--- Exercise directions ---
Please return every line in the entries below with the word "March" in it.

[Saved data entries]
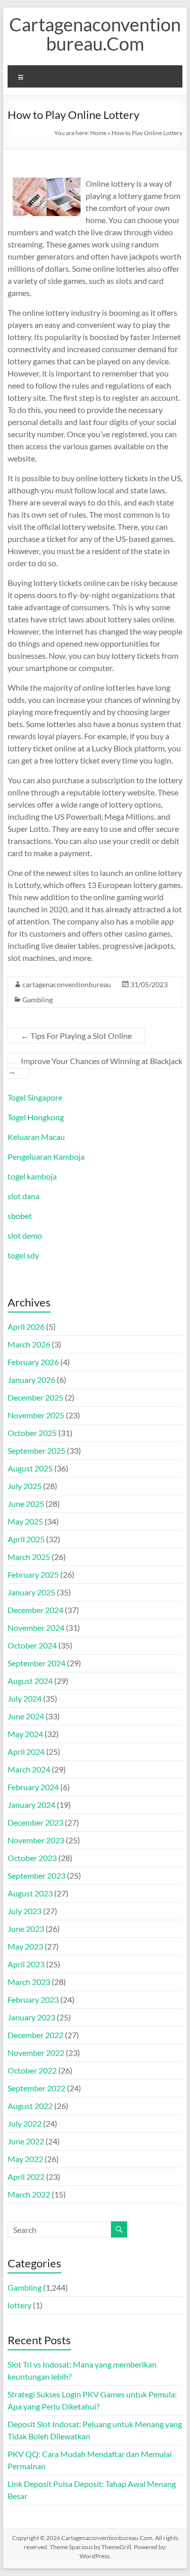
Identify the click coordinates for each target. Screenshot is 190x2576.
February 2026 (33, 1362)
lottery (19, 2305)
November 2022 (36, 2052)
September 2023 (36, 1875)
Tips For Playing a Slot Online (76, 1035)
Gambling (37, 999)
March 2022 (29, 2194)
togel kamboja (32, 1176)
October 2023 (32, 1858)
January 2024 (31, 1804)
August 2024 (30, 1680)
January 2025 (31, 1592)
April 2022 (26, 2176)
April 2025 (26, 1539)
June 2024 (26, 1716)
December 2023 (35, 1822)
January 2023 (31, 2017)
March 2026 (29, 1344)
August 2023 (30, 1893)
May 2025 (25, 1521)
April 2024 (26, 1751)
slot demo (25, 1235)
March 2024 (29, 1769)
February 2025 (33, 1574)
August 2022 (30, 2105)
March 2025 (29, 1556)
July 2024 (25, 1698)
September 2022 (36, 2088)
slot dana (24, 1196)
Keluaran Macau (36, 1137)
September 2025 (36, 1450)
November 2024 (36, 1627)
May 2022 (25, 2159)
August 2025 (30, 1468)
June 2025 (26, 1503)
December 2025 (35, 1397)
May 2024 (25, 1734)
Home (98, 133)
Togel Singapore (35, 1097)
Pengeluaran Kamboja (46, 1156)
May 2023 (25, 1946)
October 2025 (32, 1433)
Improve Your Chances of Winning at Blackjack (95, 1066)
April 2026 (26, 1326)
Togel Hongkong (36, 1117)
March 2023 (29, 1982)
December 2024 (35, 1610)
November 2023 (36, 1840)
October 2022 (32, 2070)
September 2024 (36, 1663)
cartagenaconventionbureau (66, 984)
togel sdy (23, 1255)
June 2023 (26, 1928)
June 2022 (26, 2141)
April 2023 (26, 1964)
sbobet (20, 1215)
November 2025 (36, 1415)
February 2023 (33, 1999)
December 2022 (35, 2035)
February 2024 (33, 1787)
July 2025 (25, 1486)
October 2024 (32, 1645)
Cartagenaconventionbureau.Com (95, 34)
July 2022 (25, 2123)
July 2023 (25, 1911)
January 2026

--- Written solution ---
March 2022 (29, 2194)
March 2026 (29, 1344)
March 2024 (29, 1769)
March 2025 (29, 1556)
March 2023 (29, 1982)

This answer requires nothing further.